:: Input material

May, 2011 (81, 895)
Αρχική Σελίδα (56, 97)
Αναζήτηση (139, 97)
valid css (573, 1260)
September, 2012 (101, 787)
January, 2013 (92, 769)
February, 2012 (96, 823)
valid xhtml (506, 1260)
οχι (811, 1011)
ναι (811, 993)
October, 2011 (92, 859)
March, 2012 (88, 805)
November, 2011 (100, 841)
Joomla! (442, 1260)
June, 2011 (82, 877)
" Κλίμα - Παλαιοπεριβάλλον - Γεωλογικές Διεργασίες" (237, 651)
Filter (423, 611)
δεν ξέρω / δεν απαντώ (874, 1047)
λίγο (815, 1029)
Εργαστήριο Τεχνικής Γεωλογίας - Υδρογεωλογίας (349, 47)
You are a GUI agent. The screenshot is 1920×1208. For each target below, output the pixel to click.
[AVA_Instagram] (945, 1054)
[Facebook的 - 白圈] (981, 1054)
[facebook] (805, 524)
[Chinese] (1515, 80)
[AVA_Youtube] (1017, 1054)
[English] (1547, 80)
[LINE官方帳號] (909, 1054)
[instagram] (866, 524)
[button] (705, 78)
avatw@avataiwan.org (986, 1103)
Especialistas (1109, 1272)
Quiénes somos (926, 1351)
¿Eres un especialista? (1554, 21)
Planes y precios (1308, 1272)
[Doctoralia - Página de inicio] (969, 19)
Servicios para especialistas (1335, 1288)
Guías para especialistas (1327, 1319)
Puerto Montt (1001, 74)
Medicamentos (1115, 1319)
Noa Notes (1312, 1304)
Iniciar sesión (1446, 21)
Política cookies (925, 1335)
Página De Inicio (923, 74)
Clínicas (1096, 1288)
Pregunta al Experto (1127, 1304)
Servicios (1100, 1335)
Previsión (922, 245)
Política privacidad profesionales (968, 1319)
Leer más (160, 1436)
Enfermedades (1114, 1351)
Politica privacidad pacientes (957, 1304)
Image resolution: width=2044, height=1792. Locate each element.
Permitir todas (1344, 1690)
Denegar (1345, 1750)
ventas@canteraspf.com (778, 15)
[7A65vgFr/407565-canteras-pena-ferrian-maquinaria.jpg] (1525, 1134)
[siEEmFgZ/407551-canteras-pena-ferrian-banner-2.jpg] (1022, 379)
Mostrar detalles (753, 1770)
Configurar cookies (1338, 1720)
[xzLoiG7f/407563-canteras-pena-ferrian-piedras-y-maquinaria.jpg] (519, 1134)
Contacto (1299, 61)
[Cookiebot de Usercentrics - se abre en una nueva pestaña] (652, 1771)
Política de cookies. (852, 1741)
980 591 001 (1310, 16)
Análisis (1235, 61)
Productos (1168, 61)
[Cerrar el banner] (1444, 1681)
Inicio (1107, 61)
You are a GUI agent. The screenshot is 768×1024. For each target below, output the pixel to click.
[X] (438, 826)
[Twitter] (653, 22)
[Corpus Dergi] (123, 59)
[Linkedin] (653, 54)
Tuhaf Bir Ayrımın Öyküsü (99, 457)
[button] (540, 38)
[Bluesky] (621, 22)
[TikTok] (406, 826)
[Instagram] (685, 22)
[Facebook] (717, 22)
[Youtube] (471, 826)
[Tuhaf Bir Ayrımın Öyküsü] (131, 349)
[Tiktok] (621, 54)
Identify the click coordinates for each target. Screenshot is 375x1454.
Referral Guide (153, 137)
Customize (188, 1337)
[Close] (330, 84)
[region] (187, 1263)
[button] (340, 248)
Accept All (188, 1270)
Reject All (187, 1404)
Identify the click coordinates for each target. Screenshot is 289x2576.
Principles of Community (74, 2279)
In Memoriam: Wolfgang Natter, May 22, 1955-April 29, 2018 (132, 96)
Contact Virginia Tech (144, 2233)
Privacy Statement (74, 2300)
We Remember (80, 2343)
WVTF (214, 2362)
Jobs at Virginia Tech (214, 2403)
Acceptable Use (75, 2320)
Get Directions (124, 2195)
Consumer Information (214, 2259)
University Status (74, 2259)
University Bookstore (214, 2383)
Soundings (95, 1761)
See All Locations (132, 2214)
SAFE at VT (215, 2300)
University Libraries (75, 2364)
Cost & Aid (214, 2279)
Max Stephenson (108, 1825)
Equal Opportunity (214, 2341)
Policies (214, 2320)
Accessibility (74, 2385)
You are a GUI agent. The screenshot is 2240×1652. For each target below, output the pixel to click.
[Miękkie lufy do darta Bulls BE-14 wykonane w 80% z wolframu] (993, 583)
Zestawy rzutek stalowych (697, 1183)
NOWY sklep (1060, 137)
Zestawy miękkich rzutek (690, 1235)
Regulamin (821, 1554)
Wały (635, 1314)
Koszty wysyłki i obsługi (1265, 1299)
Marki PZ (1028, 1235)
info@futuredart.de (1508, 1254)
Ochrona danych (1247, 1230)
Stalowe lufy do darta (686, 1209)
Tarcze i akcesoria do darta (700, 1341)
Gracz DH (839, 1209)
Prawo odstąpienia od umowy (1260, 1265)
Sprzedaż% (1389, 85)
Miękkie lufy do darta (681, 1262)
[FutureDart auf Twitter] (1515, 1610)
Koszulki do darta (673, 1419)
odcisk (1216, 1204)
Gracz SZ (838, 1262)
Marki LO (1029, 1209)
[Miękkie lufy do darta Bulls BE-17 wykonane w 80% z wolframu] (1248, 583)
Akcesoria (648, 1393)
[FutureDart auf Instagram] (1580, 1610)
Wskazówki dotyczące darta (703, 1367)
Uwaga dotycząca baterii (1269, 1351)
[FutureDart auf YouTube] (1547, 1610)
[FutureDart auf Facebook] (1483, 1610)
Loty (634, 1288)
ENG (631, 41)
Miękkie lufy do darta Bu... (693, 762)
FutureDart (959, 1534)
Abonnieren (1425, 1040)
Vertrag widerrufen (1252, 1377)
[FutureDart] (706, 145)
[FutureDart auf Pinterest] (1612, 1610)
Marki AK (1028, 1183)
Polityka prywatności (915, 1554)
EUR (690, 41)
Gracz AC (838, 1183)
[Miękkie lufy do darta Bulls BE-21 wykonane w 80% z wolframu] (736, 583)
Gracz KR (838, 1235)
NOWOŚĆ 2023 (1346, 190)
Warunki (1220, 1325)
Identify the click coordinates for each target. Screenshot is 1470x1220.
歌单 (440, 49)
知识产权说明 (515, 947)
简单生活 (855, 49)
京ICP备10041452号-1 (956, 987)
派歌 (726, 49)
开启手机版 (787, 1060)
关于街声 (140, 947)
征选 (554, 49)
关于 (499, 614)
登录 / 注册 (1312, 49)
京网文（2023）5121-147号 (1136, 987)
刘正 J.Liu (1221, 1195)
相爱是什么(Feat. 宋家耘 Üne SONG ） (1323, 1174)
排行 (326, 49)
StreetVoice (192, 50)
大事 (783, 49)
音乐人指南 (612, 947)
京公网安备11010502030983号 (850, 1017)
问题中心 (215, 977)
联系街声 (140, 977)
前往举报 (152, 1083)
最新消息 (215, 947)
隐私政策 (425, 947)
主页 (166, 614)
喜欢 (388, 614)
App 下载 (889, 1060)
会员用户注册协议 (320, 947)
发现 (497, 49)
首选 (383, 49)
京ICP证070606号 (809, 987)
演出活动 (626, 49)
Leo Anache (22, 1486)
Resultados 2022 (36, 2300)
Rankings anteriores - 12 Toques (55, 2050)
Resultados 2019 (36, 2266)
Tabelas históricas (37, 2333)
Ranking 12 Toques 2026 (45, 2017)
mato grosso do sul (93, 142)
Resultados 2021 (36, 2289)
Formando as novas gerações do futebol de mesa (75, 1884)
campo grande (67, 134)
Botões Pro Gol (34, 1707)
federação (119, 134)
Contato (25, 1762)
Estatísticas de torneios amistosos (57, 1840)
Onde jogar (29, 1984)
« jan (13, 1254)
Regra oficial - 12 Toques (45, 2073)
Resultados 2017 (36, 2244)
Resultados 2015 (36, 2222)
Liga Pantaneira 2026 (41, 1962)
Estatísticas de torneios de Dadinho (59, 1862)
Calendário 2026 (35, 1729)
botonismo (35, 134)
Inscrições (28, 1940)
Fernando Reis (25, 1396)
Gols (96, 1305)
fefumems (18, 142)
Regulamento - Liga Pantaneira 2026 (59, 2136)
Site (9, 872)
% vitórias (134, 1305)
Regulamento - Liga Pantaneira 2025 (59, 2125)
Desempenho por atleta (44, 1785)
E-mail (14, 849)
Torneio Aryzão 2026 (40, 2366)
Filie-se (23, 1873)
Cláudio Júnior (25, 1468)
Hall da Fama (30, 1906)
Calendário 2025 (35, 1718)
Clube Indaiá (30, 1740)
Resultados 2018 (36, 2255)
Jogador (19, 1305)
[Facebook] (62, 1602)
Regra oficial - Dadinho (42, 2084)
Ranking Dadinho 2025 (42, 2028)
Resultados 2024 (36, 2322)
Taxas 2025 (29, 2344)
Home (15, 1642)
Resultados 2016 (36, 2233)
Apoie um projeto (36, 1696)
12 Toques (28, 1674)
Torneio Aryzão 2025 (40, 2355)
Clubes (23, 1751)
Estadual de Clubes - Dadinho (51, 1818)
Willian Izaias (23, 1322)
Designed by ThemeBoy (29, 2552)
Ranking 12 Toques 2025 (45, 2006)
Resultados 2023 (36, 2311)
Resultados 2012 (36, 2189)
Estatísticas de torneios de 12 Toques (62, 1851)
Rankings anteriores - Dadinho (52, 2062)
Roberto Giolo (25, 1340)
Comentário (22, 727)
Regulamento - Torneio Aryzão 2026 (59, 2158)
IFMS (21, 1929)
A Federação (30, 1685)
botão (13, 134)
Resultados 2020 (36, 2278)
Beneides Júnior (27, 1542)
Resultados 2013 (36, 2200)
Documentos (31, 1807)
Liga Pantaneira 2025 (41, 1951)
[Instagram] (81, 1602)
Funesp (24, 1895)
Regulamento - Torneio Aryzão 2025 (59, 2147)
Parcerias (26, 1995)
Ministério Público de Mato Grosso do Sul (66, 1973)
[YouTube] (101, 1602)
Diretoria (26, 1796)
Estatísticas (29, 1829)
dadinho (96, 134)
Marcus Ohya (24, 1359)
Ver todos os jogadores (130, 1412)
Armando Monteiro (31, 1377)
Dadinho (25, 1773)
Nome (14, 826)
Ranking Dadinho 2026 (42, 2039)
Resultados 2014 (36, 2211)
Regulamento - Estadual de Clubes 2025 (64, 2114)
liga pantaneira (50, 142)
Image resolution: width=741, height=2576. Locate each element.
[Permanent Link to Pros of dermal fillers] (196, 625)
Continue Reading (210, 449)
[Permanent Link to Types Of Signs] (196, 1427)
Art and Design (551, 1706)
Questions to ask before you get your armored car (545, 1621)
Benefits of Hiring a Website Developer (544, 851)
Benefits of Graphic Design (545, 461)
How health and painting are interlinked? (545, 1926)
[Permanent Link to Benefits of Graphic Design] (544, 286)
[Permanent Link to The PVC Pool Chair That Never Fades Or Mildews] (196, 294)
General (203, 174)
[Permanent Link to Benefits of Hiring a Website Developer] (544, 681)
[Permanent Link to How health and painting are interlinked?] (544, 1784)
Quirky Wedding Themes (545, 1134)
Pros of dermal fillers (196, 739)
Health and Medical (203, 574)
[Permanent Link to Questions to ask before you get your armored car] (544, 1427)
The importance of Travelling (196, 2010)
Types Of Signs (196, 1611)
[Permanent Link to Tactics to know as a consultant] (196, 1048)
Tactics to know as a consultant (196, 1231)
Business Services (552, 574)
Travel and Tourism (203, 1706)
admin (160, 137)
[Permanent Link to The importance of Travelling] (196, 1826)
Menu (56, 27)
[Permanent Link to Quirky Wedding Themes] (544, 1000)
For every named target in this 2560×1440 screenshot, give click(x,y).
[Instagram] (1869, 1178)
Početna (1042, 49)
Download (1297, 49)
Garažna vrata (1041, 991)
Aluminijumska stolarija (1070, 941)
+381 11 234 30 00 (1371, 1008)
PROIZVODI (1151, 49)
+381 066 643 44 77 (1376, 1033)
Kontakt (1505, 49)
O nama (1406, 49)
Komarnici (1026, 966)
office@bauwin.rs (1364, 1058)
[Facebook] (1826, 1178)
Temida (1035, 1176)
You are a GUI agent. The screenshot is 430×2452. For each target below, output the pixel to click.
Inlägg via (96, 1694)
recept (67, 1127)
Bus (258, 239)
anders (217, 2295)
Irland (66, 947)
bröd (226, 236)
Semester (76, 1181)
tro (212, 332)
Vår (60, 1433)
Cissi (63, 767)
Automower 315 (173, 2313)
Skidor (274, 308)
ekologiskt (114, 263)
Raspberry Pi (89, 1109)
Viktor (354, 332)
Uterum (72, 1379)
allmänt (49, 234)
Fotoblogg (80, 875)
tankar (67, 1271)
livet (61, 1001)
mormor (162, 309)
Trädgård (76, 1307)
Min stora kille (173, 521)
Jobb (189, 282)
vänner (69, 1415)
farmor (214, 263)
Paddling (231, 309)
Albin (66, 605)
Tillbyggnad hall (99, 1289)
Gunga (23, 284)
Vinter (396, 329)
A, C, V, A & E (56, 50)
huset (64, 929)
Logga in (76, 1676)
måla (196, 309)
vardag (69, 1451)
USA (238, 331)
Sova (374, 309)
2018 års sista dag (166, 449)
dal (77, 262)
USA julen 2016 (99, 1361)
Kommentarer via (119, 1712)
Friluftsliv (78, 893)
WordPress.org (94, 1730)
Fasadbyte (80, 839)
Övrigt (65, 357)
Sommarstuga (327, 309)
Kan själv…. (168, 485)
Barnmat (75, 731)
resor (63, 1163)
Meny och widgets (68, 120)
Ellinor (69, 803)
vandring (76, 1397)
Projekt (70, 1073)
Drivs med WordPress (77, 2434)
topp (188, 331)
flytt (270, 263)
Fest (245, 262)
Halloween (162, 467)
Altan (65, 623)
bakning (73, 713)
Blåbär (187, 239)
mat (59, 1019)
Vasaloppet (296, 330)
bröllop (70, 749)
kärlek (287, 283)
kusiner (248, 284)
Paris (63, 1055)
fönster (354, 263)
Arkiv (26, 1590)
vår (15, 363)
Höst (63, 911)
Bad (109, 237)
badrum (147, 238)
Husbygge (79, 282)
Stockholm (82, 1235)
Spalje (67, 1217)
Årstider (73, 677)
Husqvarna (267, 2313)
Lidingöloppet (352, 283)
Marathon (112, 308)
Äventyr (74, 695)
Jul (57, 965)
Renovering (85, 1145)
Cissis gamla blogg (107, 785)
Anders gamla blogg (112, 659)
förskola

::::

◆ What is being asked
Each line from the beginning of the entries to the line with "November, 2011 (100, 841)" must be repeated exactly, with both end lines kept and no other lines given.

◆ Expected answer
May, 2011 (81, 895)
Αρχική Σελίδα (56, 97)
Αναζήτηση (139, 97)
valid css (573, 1260)
September, 2012 (101, 787)
January, 2013 (92, 769)
February, 2012 (96, 823)
valid xhtml (506, 1260)
οχι (811, 1011)
ναι (811, 993)
October, 2011 (92, 859)
March, 2012 (88, 805)
November, 2011 (100, 841)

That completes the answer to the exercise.